▸ Aim of the task: Could you transcribe every entry exactly, leaving nothing out?

▸ Data for analysis:

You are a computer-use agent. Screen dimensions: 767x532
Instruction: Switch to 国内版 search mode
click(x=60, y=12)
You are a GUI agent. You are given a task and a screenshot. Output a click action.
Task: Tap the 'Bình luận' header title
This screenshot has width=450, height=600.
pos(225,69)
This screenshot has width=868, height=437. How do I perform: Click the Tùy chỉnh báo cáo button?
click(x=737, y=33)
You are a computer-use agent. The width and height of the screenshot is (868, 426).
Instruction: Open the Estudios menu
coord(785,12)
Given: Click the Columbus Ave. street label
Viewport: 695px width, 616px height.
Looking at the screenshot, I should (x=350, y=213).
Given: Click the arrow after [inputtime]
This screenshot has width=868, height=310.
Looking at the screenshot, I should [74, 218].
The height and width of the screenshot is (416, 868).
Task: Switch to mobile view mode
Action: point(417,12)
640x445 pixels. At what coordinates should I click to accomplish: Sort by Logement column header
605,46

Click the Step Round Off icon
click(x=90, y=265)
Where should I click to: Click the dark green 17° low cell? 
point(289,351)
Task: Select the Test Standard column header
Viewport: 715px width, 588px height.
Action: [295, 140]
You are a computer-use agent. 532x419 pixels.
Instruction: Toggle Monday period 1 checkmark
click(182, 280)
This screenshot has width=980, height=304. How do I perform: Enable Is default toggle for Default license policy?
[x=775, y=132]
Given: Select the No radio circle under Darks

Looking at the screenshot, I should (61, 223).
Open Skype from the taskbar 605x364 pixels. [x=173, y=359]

▸ Written answer:
You are a computer-use agent. Screen dimensions: 767x532
Instruction: Switch to 国内版 search mode
click(x=60, y=12)
You are a GUI agent. You are given a task and a screenshot. Output a click action.
Task: Tap the 'Bình luận' header title
This screenshot has width=450, height=600.
pos(225,69)
This screenshot has width=868, height=437. How do I perform: Click the Tùy chỉnh báo cáo button?
click(x=737, y=33)
You are a computer-use agent. The width and height of the screenshot is (868, 426).
Instruction: Open the Estudios menu
coord(785,12)
Given: Click the Columbus Ave. street label
Viewport: 695px width, 616px height.
Looking at the screenshot, I should (x=350, y=213).
Given: Click the arrow after [inputtime]
This screenshot has width=868, height=310.
Looking at the screenshot, I should [74, 218].
The height and width of the screenshot is (416, 868).
Task: Switch to mobile view mode
Action: point(417,12)
640x445 pixels. At what coordinates should I click to accomplish: Sort by Logement column header
605,46

Click the Step Round Off icon
click(x=90, y=265)
Where should I click to: Click the dark green 17° low cell? 
point(289,351)
Task: Select the Test Standard column header
Viewport: 715px width, 588px height.
Action: [295, 140]
You are a computer-use agent. 532x419 pixels.
Instruction: Toggle Monday period 1 checkmark
click(182, 280)
This screenshot has width=980, height=304. How do I perform: Enable Is default toggle for Default license policy?
[x=775, y=132]
Given: Select the No radio circle under Darks

Looking at the screenshot, I should (61, 223).
Open Skype from the taskbar 605x364 pixels. [x=173, y=359]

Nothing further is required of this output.